[[ Input data open ]]
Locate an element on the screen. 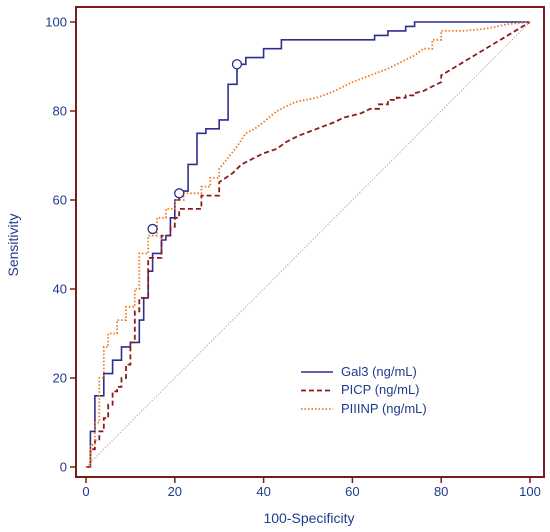 This screenshot has height=532, width=550. y-tick-label: 100 is located at coordinates (56, 22).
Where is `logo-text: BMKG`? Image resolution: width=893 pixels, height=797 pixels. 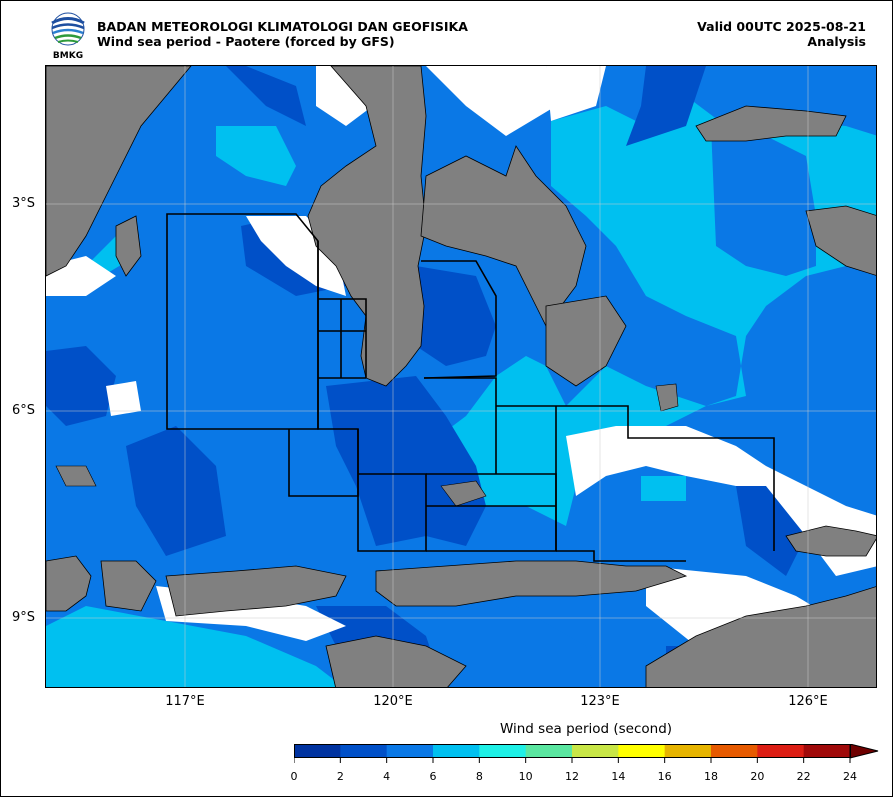
logo-text: BMKG is located at coordinates (68, 56).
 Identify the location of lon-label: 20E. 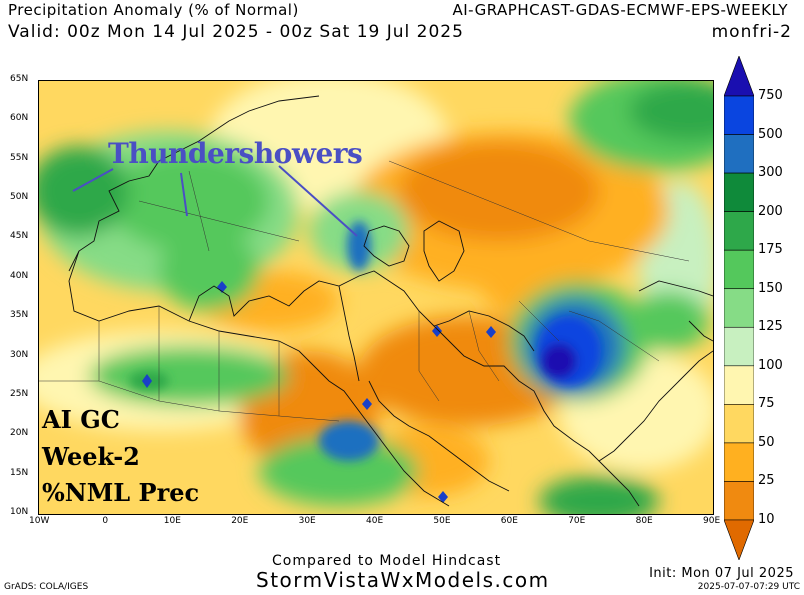
(240, 521).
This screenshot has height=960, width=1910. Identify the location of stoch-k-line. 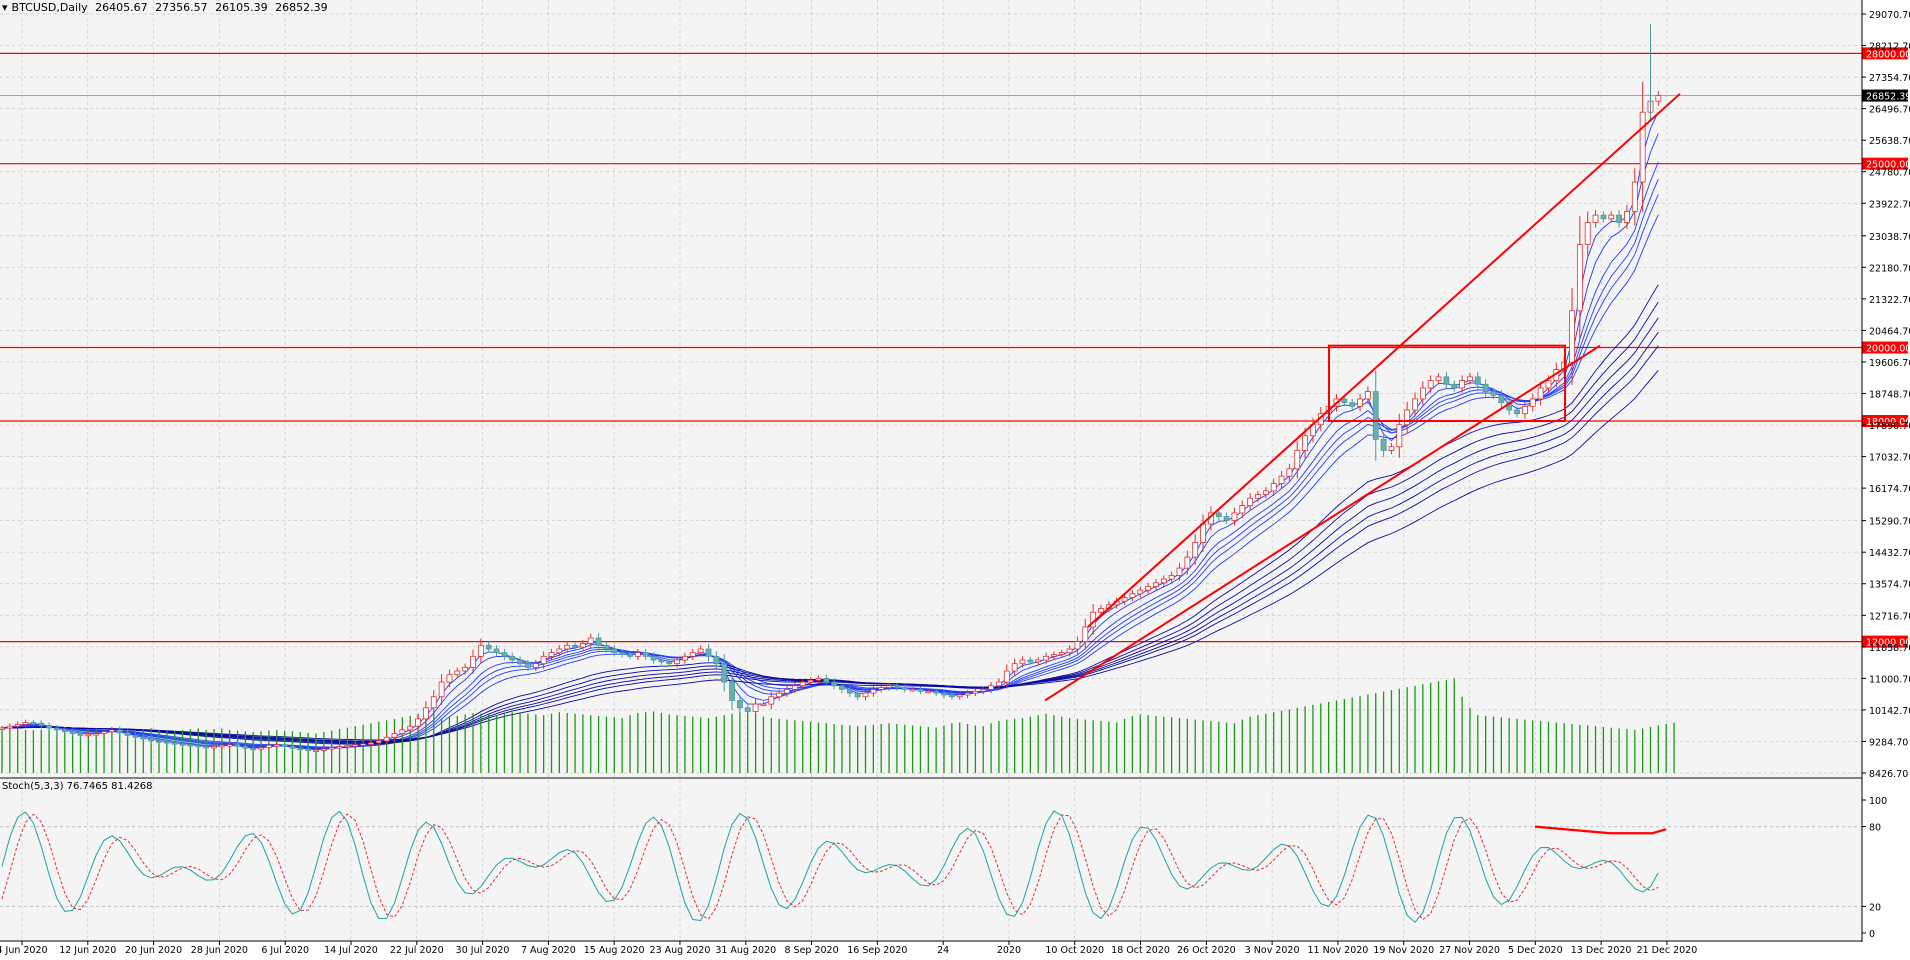
(830, 867).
[[ Input data closed ]]
● What you will do
Copy the entries from the line containing "pixels, height=797 pixels." through the end of the entries, replacing "Identify" with "Find" and changing nothing else. Leave the pictures out of your answer.

● Problem solution
Where is `logo-text: BMKG`? Image resolution: width=893 pixels, height=797 pixels. 
logo-text: BMKG is located at coordinates (68, 56).
 Find the location of lon-label: 20E. 
(240, 521).
This screenshot has height=960, width=1910. Find the location of stoch-k-line. 
(830, 867).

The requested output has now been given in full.